Premas’s Executive Director, Prabuddha Kundu, says that there were “major innovations in process” that the company had brought in. Unlike regular pills that were salts of chemicals, insulin and insulin-based products (or large molecules as they are called) are sensitive to contamination. “There is a bit of (scientific) dark arts, trade secrets involved in being able [to] scale up production,” says Mr.

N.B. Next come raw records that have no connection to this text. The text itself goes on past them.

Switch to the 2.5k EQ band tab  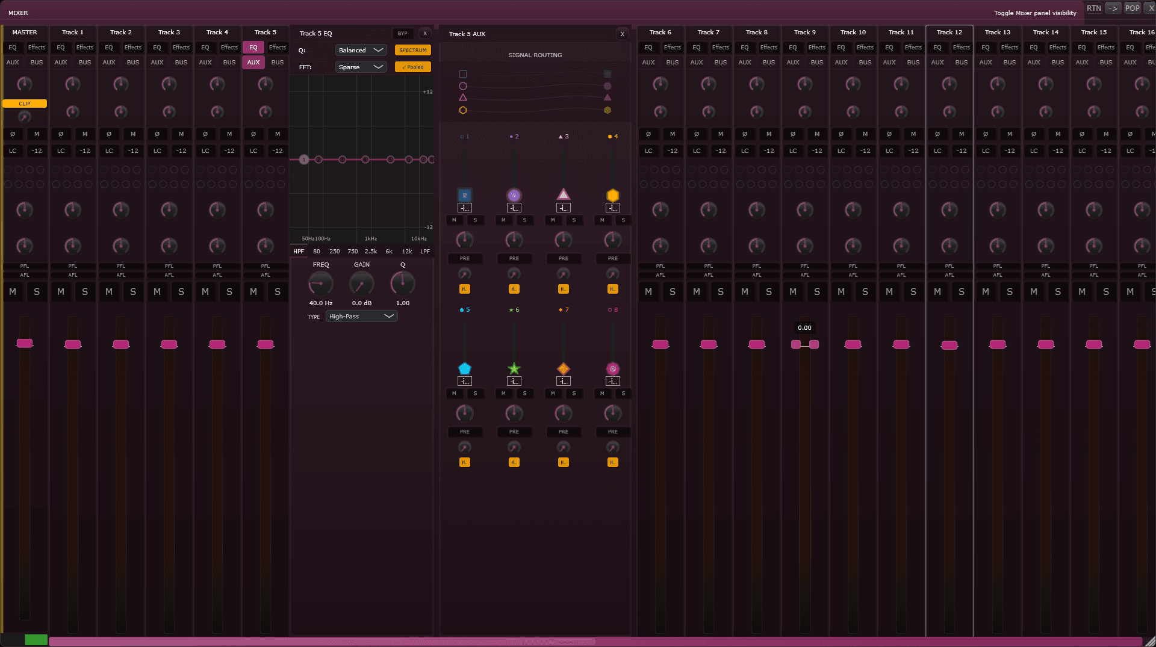coord(371,252)
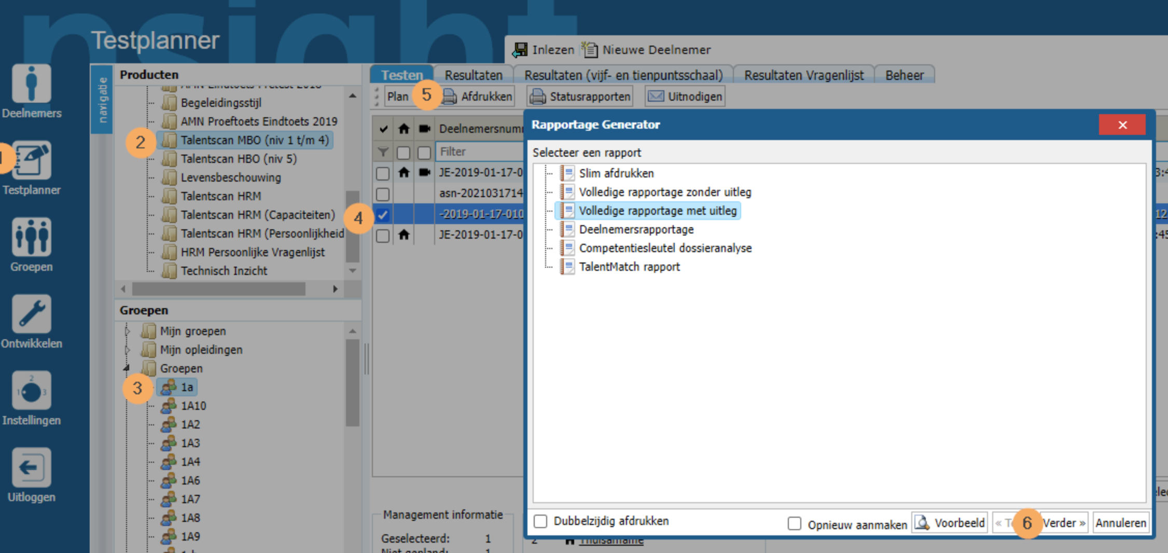1168x553 pixels.
Task: Expand the Mijn groepen tree node
Action: click(x=128, y=331)
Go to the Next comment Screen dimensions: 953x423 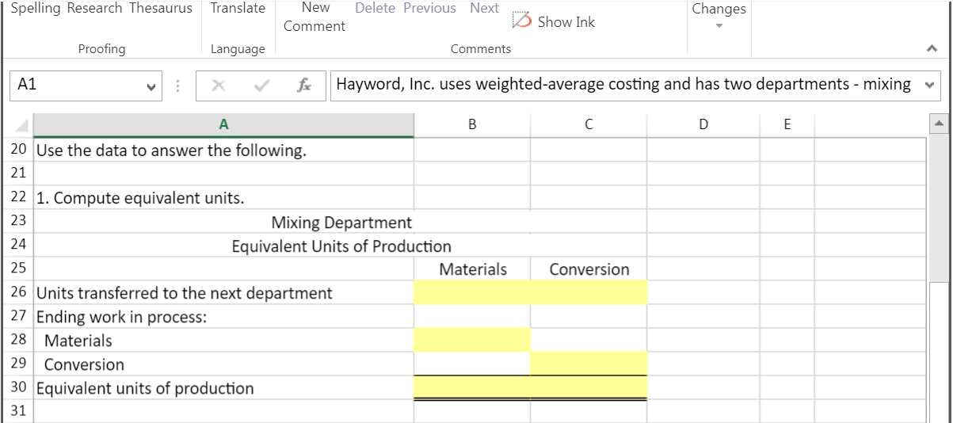[x=484, y=8]
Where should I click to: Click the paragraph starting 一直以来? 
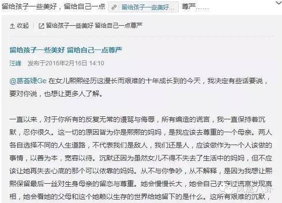tap(141, 158)
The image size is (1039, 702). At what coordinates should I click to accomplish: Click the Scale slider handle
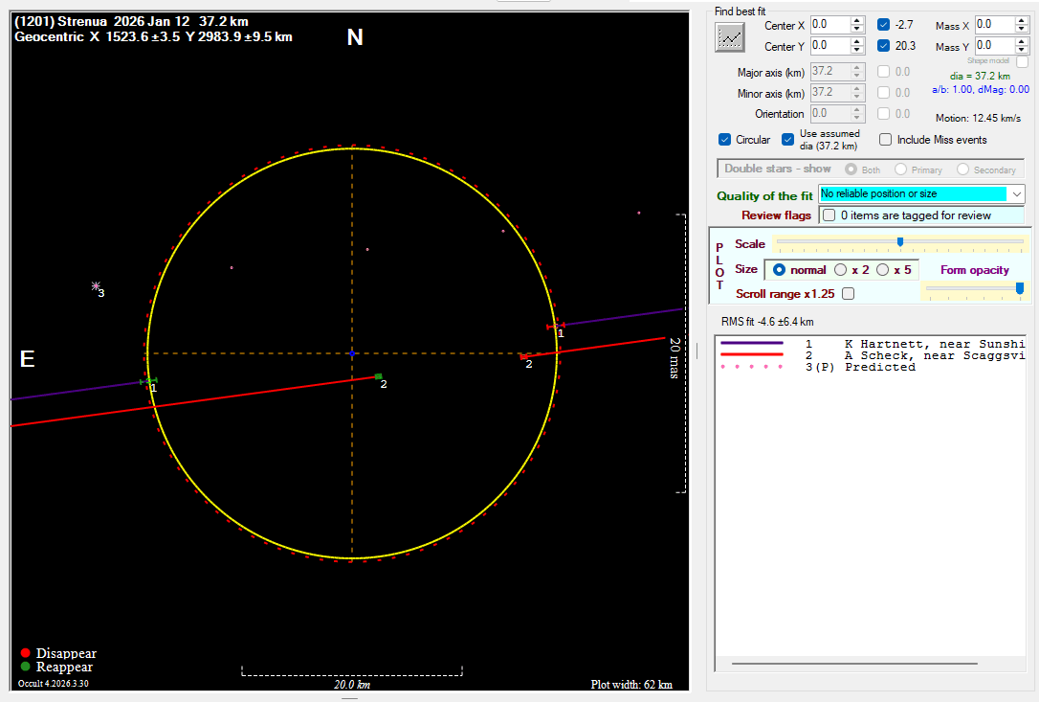(900, 242)
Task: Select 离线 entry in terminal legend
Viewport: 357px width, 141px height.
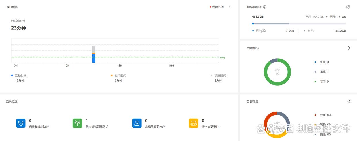Action: coord(324,72)
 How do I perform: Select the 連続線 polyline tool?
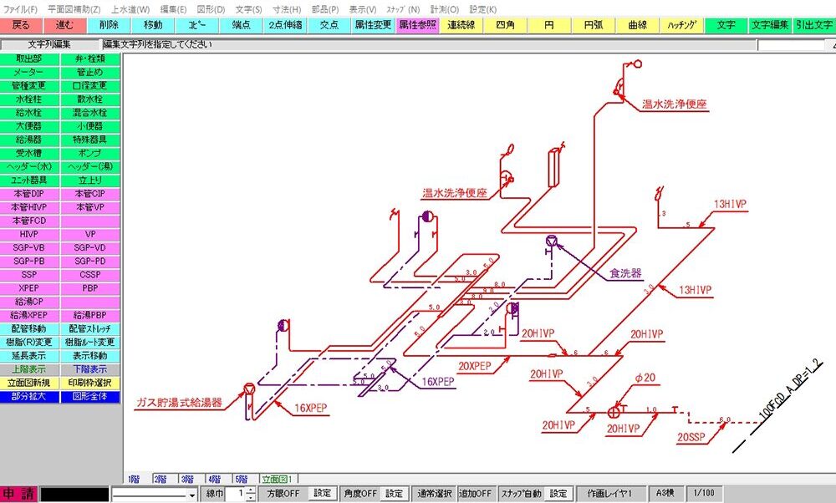(461, 25)
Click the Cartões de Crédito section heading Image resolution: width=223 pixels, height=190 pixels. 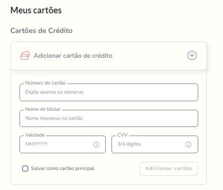pyautogui.click(x=41, y=31)
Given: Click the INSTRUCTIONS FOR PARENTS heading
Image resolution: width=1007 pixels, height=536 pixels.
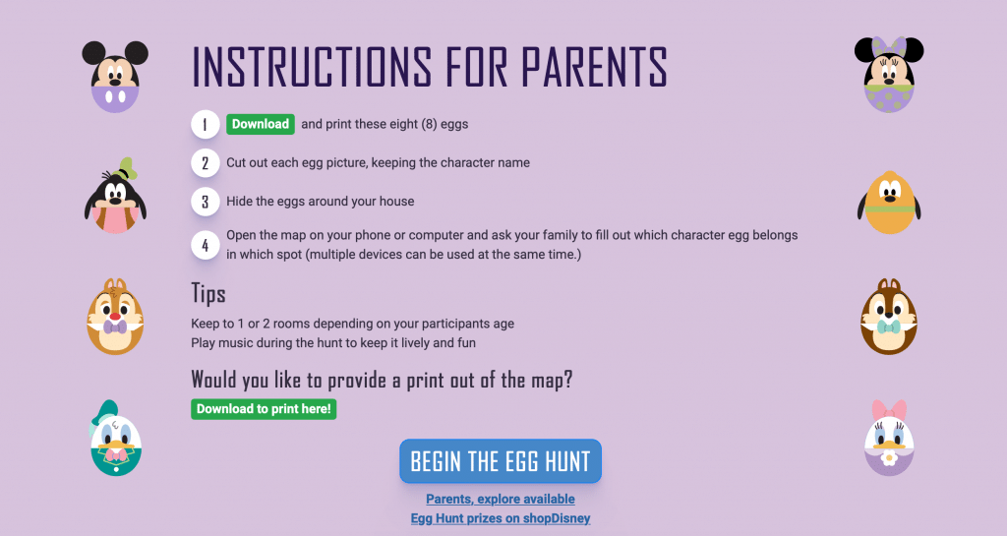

Independent experts told The Hindu that promising as Oramed’s trial results appeared, a solution for oral insulin was still far from the horizon. On the other hand, irrespective of whether Oramed’s pill advanced, it was a significant step ahead for Premas because it showed that Indian companies were sophisticated enough to be involved in manufacturing complex molecules. “That an Indian lab may be involved in large-scale production is significant,” says Dr. Ganapathi Bantwal, endocrinologist and professor, St. John’s Medical College, Bangalore, “but the pill releases too little insulin.” In his opinion, at least 30 per cent more insulin was required to be available to the body for the Oramed pill to be even comparable to the current class of injectible medications. But given the “psychological discomfort” that people had with injections, a pill could be a game changer.
Diabetician Anoop Misra, Executive Chairman at Fortis C-DOC, too was sceptical given the history of failure to deliver insulin through means that avoided injections. He cited the withdrawal of Exubera — an inhalable version of insulin — a decade ago as a prime example of the challenges that Oramed faced. “Nearly 30 per cent of India’s diabetics use insulin and so an effective pill would be useful. Also there are several other alternative, non-insulin-based therapies available that are equally competitive. It’s not an easy road.”
Mr. Hexter adds that the company, which is very keen on the Indian market and will be attempting larger Phase 3 trials in 2017, sees its pill as a useful “value add” to the stages when diabetes would progressively worsen in people.